• _Brief_
Only the line containing "E-mail (31, 2344)" and those after it, up to the end of the records below, are to be set down, exactly as written.

··· Dataset records

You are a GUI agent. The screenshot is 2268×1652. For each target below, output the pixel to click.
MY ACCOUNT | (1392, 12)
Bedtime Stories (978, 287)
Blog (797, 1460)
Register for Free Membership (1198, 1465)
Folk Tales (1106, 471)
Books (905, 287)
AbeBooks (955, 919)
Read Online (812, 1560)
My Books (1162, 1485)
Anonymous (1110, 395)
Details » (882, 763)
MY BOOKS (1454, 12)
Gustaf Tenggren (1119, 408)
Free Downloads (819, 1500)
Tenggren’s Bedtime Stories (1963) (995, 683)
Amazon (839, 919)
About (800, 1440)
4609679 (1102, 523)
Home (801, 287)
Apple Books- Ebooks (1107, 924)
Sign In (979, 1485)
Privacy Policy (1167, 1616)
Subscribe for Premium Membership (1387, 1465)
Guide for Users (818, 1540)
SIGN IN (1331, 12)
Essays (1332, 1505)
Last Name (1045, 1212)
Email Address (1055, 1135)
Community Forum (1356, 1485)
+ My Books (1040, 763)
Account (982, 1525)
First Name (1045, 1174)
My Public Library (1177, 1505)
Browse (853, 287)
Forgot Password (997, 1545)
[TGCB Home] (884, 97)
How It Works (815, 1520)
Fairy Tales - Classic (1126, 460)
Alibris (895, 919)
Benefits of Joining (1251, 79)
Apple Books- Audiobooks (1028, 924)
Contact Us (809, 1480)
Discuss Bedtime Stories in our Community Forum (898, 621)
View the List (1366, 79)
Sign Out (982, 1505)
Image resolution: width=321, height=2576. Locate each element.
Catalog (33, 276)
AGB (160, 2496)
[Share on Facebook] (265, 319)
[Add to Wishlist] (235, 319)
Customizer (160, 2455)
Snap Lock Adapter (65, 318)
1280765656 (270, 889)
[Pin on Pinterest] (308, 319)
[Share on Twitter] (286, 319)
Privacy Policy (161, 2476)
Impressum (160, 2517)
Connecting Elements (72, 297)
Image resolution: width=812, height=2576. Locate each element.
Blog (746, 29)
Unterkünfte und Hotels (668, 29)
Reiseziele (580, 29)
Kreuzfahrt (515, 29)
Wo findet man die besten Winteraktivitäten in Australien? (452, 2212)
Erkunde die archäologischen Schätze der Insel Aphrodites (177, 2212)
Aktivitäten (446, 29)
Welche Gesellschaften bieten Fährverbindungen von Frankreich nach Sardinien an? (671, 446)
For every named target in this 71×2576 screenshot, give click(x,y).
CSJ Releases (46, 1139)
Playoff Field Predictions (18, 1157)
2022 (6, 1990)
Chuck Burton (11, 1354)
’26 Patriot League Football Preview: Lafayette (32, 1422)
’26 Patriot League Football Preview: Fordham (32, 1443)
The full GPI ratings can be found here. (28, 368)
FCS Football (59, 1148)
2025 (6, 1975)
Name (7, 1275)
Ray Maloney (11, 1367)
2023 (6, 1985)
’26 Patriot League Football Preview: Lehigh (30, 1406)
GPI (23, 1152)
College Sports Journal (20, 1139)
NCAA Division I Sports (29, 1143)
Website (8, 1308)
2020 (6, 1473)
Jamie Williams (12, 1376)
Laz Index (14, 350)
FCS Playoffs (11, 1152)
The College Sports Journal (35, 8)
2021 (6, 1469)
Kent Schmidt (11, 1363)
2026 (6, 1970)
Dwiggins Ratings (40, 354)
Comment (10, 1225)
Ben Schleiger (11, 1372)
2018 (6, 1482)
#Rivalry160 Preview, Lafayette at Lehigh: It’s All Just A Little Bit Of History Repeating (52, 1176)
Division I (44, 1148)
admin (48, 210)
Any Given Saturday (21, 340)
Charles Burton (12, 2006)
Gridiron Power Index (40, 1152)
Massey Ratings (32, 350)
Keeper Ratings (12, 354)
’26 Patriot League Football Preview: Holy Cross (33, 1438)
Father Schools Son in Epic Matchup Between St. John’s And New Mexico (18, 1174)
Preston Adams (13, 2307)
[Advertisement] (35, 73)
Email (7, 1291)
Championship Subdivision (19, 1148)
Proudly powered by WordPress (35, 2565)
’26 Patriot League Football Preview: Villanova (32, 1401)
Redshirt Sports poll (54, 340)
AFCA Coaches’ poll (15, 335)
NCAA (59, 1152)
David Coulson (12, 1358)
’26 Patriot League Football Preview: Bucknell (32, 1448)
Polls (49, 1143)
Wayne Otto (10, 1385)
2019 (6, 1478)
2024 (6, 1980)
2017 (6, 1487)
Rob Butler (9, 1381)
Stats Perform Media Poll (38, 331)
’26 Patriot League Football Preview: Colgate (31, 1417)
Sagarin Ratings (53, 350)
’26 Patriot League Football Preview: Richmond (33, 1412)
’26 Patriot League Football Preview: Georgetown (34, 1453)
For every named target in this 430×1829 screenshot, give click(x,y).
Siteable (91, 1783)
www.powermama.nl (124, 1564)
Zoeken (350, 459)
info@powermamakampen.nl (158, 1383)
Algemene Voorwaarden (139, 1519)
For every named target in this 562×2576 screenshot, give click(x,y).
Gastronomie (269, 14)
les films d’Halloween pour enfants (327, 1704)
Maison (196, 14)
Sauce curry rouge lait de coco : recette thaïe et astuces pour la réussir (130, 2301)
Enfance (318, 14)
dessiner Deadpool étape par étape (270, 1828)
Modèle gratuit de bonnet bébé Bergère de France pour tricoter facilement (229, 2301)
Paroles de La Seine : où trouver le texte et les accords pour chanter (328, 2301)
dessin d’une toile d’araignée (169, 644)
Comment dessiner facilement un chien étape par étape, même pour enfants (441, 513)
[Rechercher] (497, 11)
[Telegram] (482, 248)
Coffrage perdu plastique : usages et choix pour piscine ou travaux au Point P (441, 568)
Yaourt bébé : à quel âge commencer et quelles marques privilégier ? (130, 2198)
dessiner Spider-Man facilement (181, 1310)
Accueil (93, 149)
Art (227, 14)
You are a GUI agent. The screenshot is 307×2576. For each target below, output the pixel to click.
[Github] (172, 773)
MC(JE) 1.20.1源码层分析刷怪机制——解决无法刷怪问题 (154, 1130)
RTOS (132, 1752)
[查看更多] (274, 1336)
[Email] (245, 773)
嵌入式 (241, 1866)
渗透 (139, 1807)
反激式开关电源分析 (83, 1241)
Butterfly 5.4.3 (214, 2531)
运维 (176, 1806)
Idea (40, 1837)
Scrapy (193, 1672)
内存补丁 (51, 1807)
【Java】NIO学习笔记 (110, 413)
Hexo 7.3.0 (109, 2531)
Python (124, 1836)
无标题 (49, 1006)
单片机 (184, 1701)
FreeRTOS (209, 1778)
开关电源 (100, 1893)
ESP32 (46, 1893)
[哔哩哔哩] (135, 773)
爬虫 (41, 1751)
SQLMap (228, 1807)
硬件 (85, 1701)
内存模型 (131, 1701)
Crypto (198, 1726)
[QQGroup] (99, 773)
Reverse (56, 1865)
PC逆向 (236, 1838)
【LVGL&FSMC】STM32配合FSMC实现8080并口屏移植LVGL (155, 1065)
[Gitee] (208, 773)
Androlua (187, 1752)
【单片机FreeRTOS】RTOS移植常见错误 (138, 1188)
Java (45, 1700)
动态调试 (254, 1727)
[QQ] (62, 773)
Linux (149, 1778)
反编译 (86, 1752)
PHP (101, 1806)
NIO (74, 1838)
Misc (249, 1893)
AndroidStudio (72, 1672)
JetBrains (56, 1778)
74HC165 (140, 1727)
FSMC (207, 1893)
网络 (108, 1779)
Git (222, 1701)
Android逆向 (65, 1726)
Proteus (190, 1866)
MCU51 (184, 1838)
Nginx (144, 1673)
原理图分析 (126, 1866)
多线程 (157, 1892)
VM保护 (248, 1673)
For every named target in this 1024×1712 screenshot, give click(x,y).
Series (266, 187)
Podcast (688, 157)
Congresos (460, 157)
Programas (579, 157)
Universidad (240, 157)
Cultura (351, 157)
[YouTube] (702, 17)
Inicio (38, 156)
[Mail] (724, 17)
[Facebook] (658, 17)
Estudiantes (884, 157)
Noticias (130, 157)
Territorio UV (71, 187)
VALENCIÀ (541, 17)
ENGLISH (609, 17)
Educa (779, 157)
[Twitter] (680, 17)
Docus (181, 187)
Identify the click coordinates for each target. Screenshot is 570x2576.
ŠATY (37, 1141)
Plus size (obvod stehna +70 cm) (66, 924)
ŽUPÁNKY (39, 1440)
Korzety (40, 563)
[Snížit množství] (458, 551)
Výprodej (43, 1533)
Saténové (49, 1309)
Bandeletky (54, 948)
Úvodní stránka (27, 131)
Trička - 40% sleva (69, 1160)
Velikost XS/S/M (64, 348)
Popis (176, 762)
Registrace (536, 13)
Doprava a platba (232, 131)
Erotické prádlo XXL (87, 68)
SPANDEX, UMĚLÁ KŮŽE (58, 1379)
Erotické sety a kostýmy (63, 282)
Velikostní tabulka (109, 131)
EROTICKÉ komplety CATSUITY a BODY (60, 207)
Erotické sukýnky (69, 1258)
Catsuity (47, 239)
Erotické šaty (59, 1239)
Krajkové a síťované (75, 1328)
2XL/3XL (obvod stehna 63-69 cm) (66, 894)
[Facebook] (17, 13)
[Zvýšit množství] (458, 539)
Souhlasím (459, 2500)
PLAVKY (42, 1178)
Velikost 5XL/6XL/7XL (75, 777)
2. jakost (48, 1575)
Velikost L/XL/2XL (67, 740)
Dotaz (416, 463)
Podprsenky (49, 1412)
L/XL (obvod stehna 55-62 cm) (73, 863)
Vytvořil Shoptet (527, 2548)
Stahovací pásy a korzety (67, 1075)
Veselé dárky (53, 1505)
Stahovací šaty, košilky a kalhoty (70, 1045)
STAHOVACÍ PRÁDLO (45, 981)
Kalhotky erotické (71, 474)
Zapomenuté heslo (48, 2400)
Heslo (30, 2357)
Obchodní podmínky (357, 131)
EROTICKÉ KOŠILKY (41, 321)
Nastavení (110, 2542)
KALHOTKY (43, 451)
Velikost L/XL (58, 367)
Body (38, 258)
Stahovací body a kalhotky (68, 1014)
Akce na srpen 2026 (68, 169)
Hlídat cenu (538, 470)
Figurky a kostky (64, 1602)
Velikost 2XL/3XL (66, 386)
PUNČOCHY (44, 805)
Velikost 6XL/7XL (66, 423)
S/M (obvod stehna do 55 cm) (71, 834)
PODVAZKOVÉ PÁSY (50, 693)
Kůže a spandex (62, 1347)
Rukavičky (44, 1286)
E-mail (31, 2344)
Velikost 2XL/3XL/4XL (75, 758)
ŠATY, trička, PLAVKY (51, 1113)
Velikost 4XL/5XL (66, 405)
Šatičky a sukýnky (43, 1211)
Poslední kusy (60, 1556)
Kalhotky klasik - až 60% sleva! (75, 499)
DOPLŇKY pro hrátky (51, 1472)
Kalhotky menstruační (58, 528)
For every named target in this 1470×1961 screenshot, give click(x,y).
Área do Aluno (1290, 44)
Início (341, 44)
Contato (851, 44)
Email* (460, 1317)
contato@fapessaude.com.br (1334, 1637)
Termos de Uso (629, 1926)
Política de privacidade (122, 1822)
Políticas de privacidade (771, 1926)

······

• _Answer to the problem_
E-mail (31, 2344)
Velikost 2XL/3XL/4XL (75, 758)
ŠATY, trička, PLAVKY (51, 1113)
Velikost 4XL/5XL (66, 405)
Šatičky a sukýnky (43, 1211)
Poslední kusy (60, 1556)
Kalhotky klasik - až 60% sleva! (75, 499)
DOPLŇKY pro hrátky (51, 1472)
Kalhotky menstruační (58, 528)
For every named target in this 1470×1961 screenshot, give click(x,y).
Área do Aluno (1290, 44)
Início (341, 44)
Contato (851, 44)
Email* (460, 1317)
contato@fapessaude.com.br (1334, 1637)
Termos de Uso (629, 1926)
Política de privacidade (122, 1822)
Políticas de privacidade (771, 1926)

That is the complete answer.